Required work
1 > From the Al Jefferson trade thread, list every player named in the last post.
2 > Answer these from the Al Jefferson trade thread, each on its own line:
(a) Which player does the opening post propose that Kahn might accept for Jefferson?
(b) To which team does TwinkieFoot suggest moving David Lee?
(c) Whose offense does TwinkieFoot say worked fine with a low-post player when the Knicks had Zach Randolph?
3 > Carry on the Al Jefferson trade thread past its final post.

Supplied text
»»

# Al Jefferson on the block



## Gotham2krazy (Nov 22, 2005)

How does this impact us? Would Kahn realistically deal Jefferson to us for Curry? Would you want to see Jefferson on the Knicks?

Link


----------



## TwinkieFoot (Jul 8, 2006)

Gotham2krazy said:


> How does this impact us? Would Kahn realistically deal Jefferson to us for Curry? Would you want to see Jefferson on the Knicks?
> 
> Link


If we strike out on LeBron, then I think we should me the deal. D'Antoni's offense seemed to work just fine with a low-post player when we had Zach Randolph. I think that Al Jefferson fills that same role (with defense). I wouldn't let the 265 lbs fool me because the dude is pretty athletic; much moreso than Randolph. The best of all of this is that such a move would open the door to move David Lee for assets. I personally like the idea of moving him to the 76ers for Evan Turner and Elton Brand, should that trade still be available. As much as these trades shoot us in the foot financially, we'd be getting talent and will be able to compete.


----------



## Dissonance (Jul 21, 2004)

Sixers are not gonna attach Evan Turner to a Brand deal. No matter bad his contract is.


----------



## TwinkieFoot (Jul 8, 2006)

Organized Chaos said:


> Sixers are not gonna attach Evan Turner to a Brand deal. No matter bad his contract is.


It remains to be seen. No team that was in position to do so was willing to bite on Brand. Everyone is still waiting to see where the chips fall after LeBron signs.


----------



## Damian Necronamous (Jun 10, 2002)

The Knicks are gonna strike out in their attempts to get LeBron, Wade, Dirk and Bosh. It's just gonna happen.

I think that in the absolute best-case scenario for the Knicks, they land Amare and Johnson, and manage to deal Curry and Chandler for another good player.

««

Dataset excerpt
»»

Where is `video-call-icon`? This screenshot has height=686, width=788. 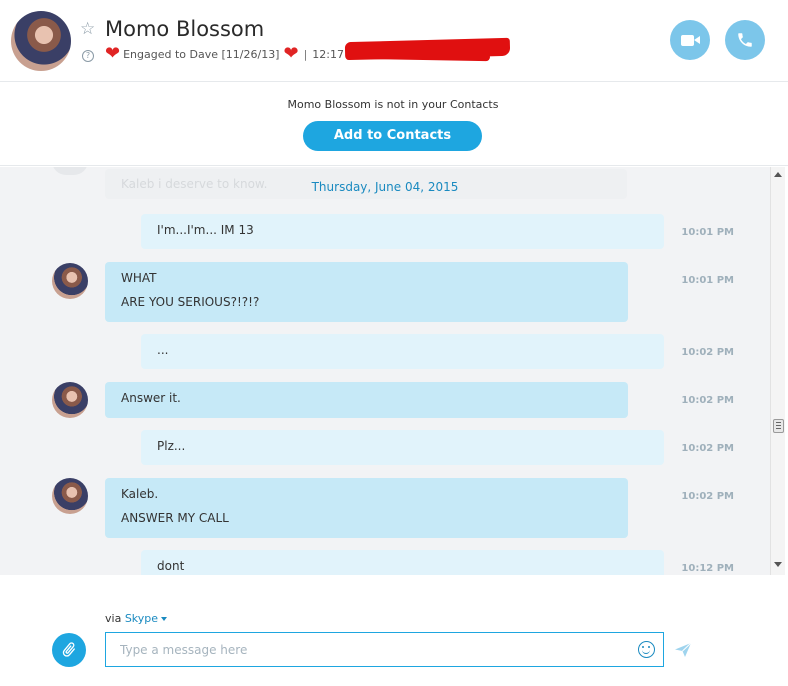 video-call-icon is located at coordinates (688, 40).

««

Answers by item number
1 > LeBron, Wade, Dirk, Bosh, Amare, Johnson, Curry, Chandler

2 >
(a) Curry
(b) The 76ers
(c) D'Antoni's

3 >
If I were them, I'd go ahead and offer Curry and Chandler to the Wolves right now for Jefferson. It's extremely clear that assets, not money, will attract these FAs. Al Jefferson and Gallinari is much more attractive to these FAs than Gallinari and Chandler. Johnson, Gallinari, Jefferson and Amare is a lineup that would put up a lot of points and make some fans happy again.


----------



## Damian Necronamous (Jun 10, 2002)

Damian Necronamous said:


> I think that in the absolute best-case scenario for the Knicks, they land Amare and Johnson, and manage to deal Curry and Chandler for another good player.


Speaking of which....

Knicks to go after Johnson and Stoudemire

This is a very smart move by the Knicks. Try to lock up these guys early in order to make yourself more attractive to the big names. They'll have to get creative and use Curry's expiring somehow, though.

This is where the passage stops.